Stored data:
[Start of Attachment]
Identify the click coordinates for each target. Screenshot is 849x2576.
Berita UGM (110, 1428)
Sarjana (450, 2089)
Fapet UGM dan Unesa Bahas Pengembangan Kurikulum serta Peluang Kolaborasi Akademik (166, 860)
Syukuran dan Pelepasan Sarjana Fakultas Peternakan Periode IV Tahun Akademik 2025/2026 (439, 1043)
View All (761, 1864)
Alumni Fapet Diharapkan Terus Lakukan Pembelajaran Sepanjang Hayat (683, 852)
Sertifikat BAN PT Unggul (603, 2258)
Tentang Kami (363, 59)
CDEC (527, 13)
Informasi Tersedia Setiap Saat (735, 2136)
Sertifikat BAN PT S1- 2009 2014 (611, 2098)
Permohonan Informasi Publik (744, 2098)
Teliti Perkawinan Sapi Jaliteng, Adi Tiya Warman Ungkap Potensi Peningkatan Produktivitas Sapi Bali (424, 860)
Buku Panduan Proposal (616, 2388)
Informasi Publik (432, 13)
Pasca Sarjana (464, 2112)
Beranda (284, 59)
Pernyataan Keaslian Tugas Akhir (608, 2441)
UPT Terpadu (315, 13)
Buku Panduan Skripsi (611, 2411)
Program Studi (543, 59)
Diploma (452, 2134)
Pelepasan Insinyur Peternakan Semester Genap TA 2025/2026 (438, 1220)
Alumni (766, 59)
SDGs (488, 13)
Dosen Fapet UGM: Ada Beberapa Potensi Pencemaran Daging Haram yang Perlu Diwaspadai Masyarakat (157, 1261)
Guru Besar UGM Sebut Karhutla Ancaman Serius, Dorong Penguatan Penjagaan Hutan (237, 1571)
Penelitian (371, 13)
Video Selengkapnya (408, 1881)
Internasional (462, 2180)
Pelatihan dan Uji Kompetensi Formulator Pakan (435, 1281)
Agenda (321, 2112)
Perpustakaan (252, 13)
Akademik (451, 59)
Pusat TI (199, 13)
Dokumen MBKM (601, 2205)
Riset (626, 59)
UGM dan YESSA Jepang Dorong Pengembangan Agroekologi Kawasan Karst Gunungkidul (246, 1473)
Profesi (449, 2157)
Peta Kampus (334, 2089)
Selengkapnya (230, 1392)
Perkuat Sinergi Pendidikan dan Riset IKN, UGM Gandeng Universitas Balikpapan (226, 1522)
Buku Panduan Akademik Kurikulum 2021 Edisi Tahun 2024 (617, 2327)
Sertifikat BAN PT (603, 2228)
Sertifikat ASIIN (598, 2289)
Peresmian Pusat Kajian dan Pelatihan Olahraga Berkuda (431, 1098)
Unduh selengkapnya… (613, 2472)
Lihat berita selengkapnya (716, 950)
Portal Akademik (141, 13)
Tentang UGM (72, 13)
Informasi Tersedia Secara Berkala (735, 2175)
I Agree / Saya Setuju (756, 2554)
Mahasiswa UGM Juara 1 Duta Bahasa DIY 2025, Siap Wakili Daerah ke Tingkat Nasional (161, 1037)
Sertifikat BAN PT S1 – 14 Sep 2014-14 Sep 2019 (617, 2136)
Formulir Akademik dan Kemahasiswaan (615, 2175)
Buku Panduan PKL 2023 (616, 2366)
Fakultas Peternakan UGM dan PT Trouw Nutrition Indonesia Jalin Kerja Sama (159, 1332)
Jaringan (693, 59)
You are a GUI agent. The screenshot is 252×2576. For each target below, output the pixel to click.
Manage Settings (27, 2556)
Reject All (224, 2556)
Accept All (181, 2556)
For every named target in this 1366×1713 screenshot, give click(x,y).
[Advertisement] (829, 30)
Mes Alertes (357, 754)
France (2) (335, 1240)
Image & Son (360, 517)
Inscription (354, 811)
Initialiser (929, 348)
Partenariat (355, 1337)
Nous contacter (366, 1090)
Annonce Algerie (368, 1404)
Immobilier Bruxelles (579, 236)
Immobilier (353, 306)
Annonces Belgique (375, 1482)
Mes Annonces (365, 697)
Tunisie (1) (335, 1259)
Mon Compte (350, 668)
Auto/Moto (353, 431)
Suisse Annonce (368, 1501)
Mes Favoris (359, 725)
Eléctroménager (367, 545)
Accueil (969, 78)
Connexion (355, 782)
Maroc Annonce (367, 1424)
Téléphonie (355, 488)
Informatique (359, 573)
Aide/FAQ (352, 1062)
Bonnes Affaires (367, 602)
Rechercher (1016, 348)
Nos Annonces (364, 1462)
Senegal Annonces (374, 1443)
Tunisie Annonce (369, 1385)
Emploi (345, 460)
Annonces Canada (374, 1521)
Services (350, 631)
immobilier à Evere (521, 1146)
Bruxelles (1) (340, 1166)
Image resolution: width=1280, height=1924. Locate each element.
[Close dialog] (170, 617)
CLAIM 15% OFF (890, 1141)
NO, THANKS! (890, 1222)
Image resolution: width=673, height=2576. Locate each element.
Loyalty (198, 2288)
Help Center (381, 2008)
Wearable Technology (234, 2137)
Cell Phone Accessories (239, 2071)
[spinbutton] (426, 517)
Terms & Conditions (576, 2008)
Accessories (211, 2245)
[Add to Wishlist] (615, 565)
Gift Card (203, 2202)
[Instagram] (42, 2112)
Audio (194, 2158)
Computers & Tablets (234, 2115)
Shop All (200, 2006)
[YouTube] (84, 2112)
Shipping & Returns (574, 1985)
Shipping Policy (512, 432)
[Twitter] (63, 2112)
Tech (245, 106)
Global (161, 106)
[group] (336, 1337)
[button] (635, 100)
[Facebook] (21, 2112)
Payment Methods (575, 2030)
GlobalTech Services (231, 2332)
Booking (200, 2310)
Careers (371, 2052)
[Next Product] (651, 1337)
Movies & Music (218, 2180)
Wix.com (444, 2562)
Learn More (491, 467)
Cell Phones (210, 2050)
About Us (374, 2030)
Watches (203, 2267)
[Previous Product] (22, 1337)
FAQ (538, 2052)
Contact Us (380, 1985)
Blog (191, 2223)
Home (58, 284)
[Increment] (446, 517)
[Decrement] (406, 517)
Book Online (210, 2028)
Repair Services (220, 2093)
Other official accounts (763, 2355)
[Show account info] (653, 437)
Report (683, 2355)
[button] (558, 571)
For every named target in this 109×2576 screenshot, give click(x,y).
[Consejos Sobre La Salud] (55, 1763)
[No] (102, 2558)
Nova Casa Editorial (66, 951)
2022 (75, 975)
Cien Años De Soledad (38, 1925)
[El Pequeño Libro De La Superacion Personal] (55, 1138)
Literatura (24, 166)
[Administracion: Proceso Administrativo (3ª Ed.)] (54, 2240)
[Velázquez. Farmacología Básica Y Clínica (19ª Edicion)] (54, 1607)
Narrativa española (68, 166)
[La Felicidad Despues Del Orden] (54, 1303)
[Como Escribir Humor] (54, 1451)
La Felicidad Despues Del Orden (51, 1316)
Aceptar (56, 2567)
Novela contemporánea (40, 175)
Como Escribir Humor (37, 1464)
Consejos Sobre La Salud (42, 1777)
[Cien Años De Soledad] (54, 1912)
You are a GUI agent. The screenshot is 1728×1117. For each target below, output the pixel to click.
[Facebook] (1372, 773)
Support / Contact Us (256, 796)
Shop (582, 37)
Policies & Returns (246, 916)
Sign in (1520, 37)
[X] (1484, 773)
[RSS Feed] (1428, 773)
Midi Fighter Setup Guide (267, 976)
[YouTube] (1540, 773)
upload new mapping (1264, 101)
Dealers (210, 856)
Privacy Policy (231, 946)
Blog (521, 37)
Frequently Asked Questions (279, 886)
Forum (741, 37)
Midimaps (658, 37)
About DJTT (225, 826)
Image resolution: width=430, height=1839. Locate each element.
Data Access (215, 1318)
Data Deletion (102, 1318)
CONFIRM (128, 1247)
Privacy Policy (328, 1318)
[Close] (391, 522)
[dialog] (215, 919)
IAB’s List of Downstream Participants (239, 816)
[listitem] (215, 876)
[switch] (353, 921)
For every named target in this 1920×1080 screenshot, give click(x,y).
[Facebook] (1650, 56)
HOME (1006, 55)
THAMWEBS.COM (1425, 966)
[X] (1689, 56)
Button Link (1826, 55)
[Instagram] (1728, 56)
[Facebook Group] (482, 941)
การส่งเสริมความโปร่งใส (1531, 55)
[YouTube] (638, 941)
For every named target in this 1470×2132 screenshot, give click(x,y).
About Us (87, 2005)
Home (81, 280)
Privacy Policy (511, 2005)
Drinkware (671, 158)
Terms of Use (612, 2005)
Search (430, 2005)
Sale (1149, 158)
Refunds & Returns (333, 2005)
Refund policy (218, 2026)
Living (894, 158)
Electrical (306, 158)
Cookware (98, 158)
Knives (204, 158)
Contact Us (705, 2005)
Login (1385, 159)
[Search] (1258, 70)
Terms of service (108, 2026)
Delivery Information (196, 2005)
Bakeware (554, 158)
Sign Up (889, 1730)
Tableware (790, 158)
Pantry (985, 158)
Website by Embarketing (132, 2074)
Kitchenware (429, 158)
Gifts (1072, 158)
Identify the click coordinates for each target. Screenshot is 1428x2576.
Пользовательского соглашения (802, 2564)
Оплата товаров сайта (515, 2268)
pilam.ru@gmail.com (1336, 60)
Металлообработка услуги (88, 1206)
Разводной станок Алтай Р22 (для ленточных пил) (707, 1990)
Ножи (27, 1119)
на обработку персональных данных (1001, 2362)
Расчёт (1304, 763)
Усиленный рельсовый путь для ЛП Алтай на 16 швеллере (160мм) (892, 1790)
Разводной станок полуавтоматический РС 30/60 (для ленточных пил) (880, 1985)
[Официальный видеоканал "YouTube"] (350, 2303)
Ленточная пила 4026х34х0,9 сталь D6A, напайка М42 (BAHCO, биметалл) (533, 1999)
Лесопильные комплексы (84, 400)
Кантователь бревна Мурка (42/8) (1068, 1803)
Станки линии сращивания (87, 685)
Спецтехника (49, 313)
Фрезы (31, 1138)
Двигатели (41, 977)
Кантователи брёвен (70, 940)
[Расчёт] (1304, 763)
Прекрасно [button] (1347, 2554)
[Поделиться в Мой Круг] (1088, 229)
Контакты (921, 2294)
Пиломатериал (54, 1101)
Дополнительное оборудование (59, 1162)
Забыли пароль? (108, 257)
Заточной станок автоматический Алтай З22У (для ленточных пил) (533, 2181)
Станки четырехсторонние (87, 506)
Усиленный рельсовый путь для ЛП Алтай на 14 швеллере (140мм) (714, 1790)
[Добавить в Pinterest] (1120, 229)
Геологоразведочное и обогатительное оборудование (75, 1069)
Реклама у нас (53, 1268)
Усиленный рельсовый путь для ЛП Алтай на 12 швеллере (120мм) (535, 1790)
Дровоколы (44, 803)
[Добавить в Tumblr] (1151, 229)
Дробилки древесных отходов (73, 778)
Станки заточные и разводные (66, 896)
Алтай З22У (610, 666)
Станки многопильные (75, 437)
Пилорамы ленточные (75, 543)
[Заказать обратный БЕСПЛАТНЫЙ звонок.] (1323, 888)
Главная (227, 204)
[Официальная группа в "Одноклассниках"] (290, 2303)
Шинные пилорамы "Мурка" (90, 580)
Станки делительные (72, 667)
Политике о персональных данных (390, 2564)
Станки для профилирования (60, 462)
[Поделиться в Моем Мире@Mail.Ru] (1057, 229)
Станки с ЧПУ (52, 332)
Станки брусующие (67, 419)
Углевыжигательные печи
[End of Attachment]
• [EXERCISE REQUIREMENTS] Of the entries above, transcribe exactly those lines that fall between the line containing "Policies & Returns (246, 916)" and the line containing "Blog (521, 37)", together with those two lines.

• [TASK ANSWER]
Policies & Returns (246, 916)
Sign in (1520, 37)
[X] (1484, 773)
[RSS Feed] (1428, 773)
Midi Fighter Setup Guide (267, 976)
[YouTube] (1540, 773)
upload new mapping (1264, 101)
Dealers (210, 856)
Privacy Policy (231, 946)
Blog (521, 37)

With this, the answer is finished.